Genome-wide integration on transcription factors, histone acetylation and gene expression reveals genes co-regulated by histone modification patterns

 

by  Yayoi Natsume-Kitatani, Motoki Shiga and Hiroshi Mamitsuka

 

This support page includes the source code files of MATLAB and data resources, which are necessary to reproduce the results shown in the paper.

 

To reproduce the results, follow the instructions below.

1. Load the resources listed below on to MATLAB.

              Source code

              SelectCell.mat

              normvector.mat

              movmf_m.mat

 

              Input datasets

              genelist_GP.xls: genelist in GSE9217 (dataset GP)

              genelist_ES.xls: genelist in GSE9840 (dataset ES)

              genelist_TFHM.xls: genelist shared between two ChIP-chip datasets (dataset TR and AH+)
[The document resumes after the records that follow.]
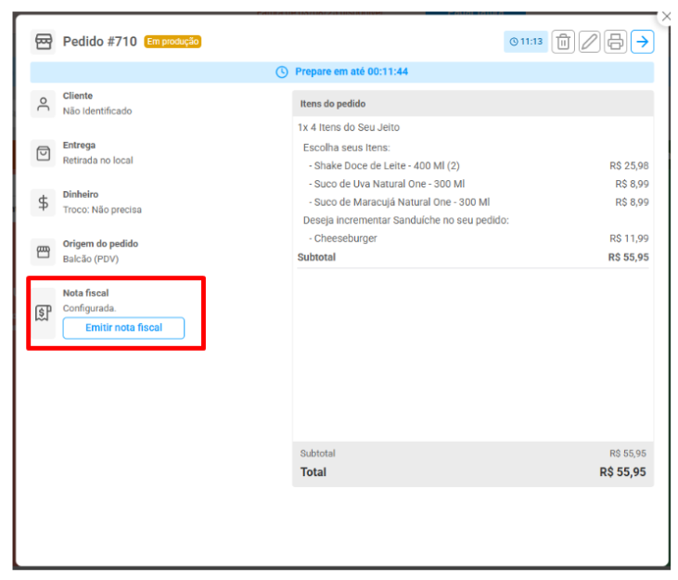Click the pencil edit order icon
Screen dimensions: 678x580
coord(589,42)
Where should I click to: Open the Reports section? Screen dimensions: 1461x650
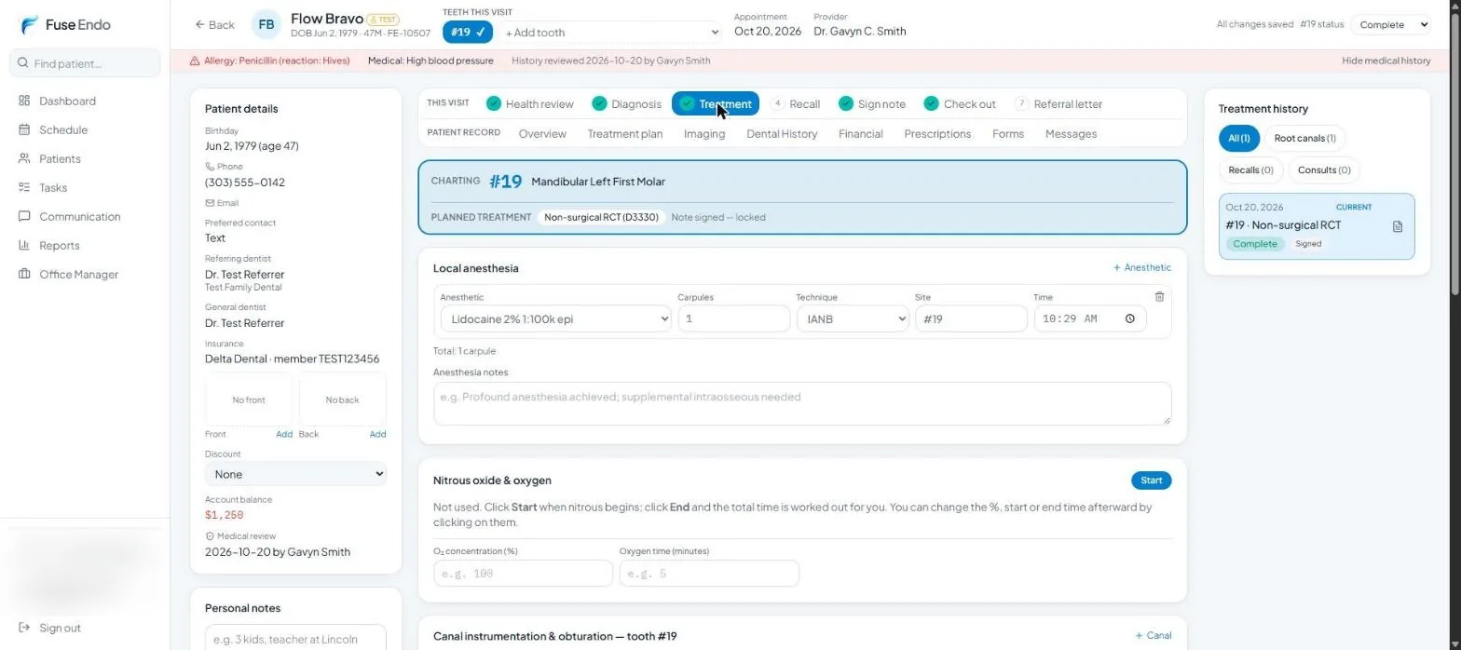pos(59,245)
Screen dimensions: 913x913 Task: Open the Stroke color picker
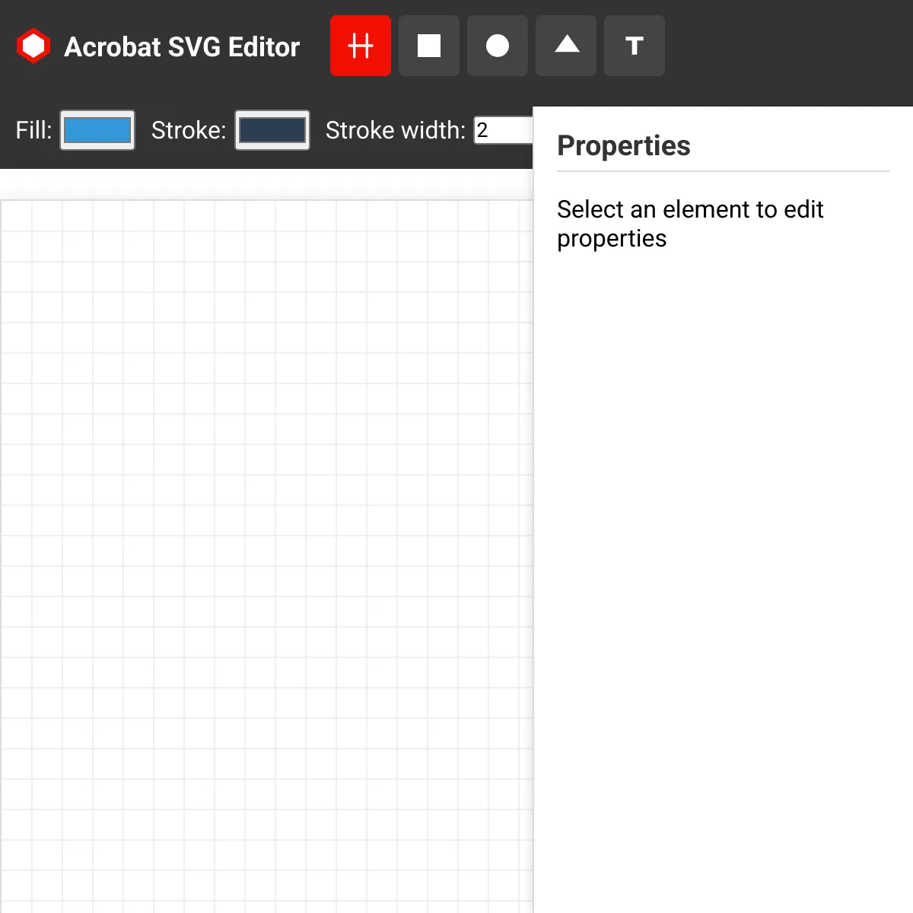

              matrix_GP.txt: gene expression profile in GSE9217 (dataset GP)

              matrix_ES.txt: gene expression profile in GSE9840 (dataset ES)

              matrix_TR.txt: binding t-CDFs for 1756 genes in dataset TR

             matrix_AHplus.txt: binding t-CDFs for 1756 genes in dataset AH+

 

2. Run clustering genes in ChIP-chip data.

   % according to TF-binding

              W_h=matrix_TR*matrix_TR';

              [normvector_h]=normvector(W_h,clsn);

              [bestclust_TR] = movmf_m(W_h,normvector_h,clsn,iter,kappa);

 

              clsn: the number of clusters (eg: 10)

              iter: the number of iterations (eg: 1000)

              kappa: concentration parameter of vMF distribution (eg: 10)

 

   % according to histone acetylation

              W_k=matrix_AHplus*matrix_AHplus';

              [normvector_k]=normvector(W_k,clsn);

              [bestclust_AHplus] = movmf_m(W_k,normvector_k,clsn,iter,kappa);

 

   For your reference, the results to be obtained are included in the following files.

   ("bestclust_TR.txt" and "bestclust_AHplus.txt")

 

3. Run clustering genes in microarray expression data (GSE9217: matrix_GP).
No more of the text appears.